TASKS:
a. For the budgeting post, state whether each statement agrees with it: (i) the 50/30/20 rule puts 30% toward savings and debt repayment; (ii) take-home income is the amount left after taxes or other allocations are deducted; (iii) housing counts as a fixed expense. Answer each with yes or no and quote the words of the post that decide it.
b. Count the lines in the entries that contain the string "globe" and give only the number.

If you’re wondering how to allocate money in a budget, this post is for you.

I’ll cover some of the basics of budgeting so you can get started saving and investing like a pro! I’ll answer some of your most common questions about budgeting and how to get started with budgeting. 

The simplest and most effective way to allocate money in a budget is by following the 50/30/20  rule.

The 50/30/20 rule states that you should spend up to 50% of your take-home income on needs and payments you are obligated to make. You then split the remaining 50% two ways: 20% for savings and any repayment of debt and 30% to spend on anything you want.

This method is effective because it is structured and grows with you as your income grows. 

How To Allocate Money in a Budget
The simplest and most effective way to allocate money in a budget is by following the 50/30/20  rule.

How do I accurately calculate my income for budgeting?

As you can likely appreciate, a budget is only as good as the numbers you enter into your budget spreadsheet. 

So, take the time to calculate your income and expenses accurately.   

For income, the critical number to include in your budget is your take-home income, which is the amount you get in your pocket after deducting taxes or any other allocations. Add the number from the pay statement that you receive bi-weekly or monthly.  

Remember, if you earn commissions, tips, or bonuses, you can estimate how much these will be and when they will come in.

Make sure to include them in your budget.  Otherwise, they tend to get “lost” and not spent intentionally. Also include income from all other sources, such as pensions, interest or dividends, and anything that can be considered monthly income. 

How do I accurately calculate my income for budgeting?
Take the time to calculate your income and expenses accurately.  

How should I categorize my expenses in a budget?

When approaching your expenses, you first want to categorize whether an expense is fixed or variable. 

A fixed expense is an expense that remains constant each month in amount and frequency, while a variable expense changes regularly.  

Your fixed expenses tend to reflect needs, whereas variable expenses are usually more “wants.” The more fixed expenses you have in your budget, the more difficult it is to alter or tweak your budget.

However, with more fixed expenses, the more you know your costs.  

Fixed expenses include housing, transportation, utilities, insurance payments, and taxes.  You have more control over changing your variable expenses because they are flexible rather than fixed.  These are based on your discretionary decisions, such as how much to spend on entertainment and hobbies, and include unplanned home maintenance. Variable expenses are often mishandled, and it’s common to over or underspend.

(Records from a collection)

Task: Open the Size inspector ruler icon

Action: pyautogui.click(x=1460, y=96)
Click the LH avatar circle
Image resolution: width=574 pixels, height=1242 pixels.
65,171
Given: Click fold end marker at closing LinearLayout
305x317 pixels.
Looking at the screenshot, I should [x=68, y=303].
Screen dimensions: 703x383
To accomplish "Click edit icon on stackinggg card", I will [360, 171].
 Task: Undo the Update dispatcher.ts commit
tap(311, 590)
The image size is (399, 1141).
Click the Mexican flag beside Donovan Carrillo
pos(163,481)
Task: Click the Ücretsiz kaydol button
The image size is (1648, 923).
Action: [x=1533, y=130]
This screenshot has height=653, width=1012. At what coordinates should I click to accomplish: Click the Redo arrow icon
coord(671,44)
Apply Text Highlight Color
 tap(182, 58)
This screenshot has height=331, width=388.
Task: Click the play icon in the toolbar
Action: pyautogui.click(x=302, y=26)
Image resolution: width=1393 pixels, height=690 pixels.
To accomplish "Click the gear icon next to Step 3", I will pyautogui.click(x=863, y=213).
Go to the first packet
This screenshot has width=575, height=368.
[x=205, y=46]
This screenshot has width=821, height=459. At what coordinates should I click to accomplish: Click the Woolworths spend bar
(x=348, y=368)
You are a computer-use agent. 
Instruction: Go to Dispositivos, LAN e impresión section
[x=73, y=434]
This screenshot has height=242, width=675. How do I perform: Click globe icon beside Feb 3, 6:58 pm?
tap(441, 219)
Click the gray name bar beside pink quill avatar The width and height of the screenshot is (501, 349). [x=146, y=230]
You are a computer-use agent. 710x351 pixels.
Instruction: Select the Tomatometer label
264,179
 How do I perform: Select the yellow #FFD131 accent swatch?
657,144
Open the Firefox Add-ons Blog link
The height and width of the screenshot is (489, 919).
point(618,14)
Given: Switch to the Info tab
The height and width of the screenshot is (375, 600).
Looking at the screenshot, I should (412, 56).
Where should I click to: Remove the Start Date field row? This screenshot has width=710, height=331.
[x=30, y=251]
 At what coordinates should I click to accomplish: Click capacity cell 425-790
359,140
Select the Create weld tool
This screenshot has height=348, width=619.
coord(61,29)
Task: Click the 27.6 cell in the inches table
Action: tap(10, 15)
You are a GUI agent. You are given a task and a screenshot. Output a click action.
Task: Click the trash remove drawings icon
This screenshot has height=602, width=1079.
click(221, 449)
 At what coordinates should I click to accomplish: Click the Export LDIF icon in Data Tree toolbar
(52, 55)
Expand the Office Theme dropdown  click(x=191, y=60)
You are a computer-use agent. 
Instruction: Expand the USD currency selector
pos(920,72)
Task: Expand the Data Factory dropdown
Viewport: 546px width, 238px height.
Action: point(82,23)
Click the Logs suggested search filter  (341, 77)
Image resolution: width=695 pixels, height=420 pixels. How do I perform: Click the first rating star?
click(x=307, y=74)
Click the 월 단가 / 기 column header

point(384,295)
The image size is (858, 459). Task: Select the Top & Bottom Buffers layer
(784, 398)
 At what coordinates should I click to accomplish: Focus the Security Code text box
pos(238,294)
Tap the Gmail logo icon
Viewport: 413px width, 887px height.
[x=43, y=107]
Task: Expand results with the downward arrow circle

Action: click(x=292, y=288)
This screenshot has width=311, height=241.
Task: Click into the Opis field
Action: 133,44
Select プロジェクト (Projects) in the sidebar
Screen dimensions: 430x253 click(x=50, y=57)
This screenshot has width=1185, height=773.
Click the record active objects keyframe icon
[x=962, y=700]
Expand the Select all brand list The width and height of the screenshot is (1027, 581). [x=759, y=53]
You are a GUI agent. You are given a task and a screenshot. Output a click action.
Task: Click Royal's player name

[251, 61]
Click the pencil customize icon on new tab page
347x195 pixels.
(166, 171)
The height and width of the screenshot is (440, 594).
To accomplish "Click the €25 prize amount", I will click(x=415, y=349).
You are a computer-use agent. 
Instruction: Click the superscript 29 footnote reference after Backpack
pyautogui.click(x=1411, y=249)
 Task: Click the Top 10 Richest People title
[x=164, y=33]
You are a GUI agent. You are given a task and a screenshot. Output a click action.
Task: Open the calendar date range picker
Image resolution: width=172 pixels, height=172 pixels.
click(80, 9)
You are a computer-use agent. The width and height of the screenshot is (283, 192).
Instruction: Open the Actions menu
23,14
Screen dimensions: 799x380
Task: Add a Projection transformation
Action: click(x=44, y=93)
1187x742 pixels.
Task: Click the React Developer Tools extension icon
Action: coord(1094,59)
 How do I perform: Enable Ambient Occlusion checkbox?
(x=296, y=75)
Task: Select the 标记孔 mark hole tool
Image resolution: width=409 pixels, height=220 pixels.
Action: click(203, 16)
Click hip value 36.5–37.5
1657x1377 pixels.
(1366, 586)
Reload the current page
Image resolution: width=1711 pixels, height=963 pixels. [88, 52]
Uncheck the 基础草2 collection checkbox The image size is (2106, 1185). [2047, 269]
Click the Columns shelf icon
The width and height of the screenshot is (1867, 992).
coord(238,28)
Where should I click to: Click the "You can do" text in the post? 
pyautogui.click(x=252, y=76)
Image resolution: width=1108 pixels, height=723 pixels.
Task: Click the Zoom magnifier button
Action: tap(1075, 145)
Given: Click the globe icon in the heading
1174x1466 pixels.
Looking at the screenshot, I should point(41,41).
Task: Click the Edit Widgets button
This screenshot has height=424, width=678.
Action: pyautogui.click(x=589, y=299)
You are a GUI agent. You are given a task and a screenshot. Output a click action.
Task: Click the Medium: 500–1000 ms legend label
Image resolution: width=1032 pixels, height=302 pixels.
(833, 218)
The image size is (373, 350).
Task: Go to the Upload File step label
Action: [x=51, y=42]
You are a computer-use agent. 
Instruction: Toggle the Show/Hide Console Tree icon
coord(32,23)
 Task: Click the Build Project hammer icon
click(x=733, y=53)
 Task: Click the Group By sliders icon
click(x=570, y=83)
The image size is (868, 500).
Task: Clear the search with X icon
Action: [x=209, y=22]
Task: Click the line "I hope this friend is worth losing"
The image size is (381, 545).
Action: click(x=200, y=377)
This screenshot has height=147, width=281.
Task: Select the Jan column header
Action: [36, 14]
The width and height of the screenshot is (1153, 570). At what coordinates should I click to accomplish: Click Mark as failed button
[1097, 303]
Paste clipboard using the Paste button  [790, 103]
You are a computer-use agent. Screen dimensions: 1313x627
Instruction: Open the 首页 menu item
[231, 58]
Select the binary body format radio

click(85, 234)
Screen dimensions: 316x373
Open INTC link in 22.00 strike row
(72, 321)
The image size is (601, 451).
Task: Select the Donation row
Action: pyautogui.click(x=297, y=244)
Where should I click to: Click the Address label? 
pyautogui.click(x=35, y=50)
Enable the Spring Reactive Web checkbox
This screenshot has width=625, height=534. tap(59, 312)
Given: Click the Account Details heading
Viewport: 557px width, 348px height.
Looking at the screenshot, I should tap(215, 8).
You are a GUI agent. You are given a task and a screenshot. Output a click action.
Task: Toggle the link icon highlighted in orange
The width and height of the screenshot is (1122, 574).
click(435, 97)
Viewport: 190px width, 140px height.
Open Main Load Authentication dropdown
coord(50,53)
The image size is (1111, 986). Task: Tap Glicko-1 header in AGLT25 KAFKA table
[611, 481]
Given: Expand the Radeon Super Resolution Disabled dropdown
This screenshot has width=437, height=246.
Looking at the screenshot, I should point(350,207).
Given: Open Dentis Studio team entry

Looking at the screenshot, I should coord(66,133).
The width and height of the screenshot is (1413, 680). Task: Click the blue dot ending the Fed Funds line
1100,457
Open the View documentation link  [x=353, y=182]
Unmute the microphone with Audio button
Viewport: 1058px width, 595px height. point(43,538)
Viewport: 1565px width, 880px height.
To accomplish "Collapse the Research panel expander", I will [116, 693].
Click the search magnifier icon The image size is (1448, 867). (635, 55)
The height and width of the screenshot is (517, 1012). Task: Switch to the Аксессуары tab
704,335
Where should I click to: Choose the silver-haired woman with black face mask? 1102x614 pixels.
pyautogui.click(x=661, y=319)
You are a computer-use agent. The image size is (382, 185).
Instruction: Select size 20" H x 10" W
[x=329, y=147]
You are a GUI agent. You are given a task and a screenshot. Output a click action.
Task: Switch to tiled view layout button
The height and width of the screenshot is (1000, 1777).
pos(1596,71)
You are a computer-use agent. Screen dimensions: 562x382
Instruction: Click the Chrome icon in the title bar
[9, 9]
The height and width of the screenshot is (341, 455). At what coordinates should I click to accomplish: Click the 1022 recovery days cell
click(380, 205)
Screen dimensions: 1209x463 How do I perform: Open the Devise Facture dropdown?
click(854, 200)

RESPONSES TO THE TASKS:
a.
(i) No: "20% for savings and any repayment of debt and 30% to spend on anything you want."
(ii) Yes: "your take-home income, which is the amount you get in your pocket after deducting taxes or any other allocations."
(iii) Yes: "Fixed expenses include housing, transportation, utilities, insurance payments, and taxes."

b. 2